- DVD cover
- Directed by: Don Fields
- Written by: J.T. Fields
- Produced by: Don Fields
- Starring: Bob Clymire Jan Swihart
- Release date: 1975;
- Running time: 88 minutes
- Country: United States
- Language: English

= Curse of Bigfoot =

Curse of Bigfoot is a 1975 American horror television film produced and directed by Dave Flocker (credited as Don Fields), and written by James T. Flocker (credited as J.T. Fields).

== Plot summary ==
A high school biology class receives a visitor, who is a good friend of their teacher. He tells them of an encounter that he and their teacher had 15 years before while searching for Indian artifacts in the nearby mountains. They find a mummified corpse in a cave that resembles a rough-hewn statue. The mummy is brought back to their lodge and breaks out of its wrappings. It goes on a short rampage in what appears to be an orchard.

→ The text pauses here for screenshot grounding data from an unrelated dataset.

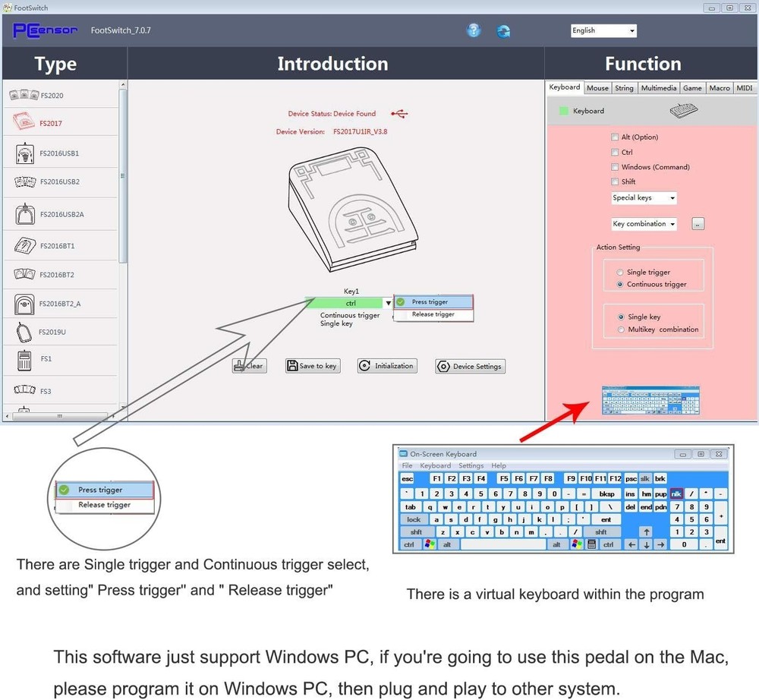Select the FS2020 triple pedal device icon
This screenshot has width=759, height=700.
(x=24, y=95)

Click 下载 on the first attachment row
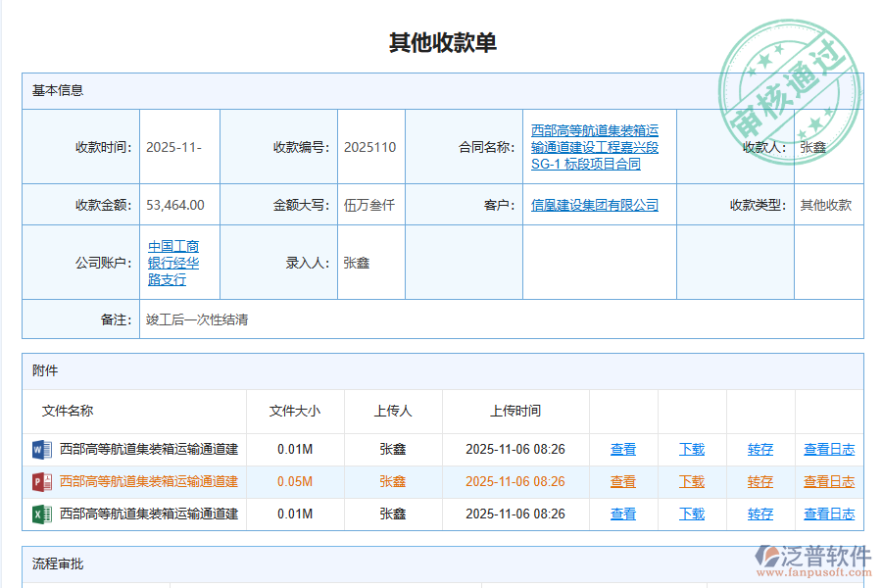pyautogui.click(x=691, y=449)
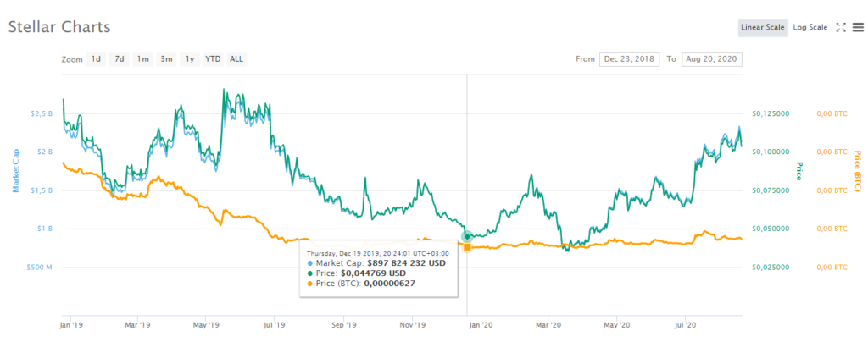Click the Stellar Charts heading
This screenshot has width=868, height=342.
click(59, 26)
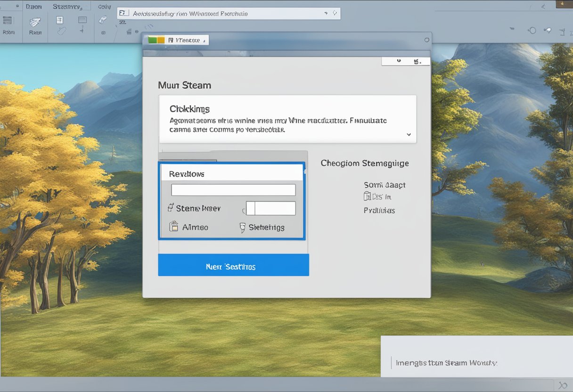Screen dimensions: 573x392
Task: Click the blue New Settings button
Action: click(x=233, y=265)
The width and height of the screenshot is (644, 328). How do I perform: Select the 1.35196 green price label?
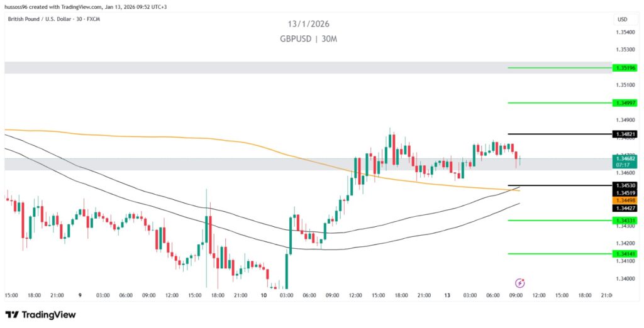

The humans gather together to stop the creature before it can kill anyone.

== Cast ==
- Bob Clymire as Johnny
- Jan Swihart as Sharon
- Bill Simonsen as Dr. Bill Wyman
- Dennis Kottmeier
- Ruth Ann Mannella as Linda
- Ken Kloepfer as Norman
- Mary Brownless

==Production==
Curse of Bigfoot is an expanded version of a 1963 film made by the same director and writer which was only released in their home town, and was later titled Teenagers Battle the Thing for a video release in the '90s. Two teenagers from the original appear as adults in the opening scene of the 1976 film. The rest of Curse of Bigfoot consists of the entire 1963 film seen as a flashback. The original film focused on the resurrection of a prehistoric monster and had nothing to do with Bigfoot.

== DVD release ==
The film was released on DVD on 8 July 2008.

On 16 April 2012, Curse of Bigfoot was released as a VOD title by RiffTrax.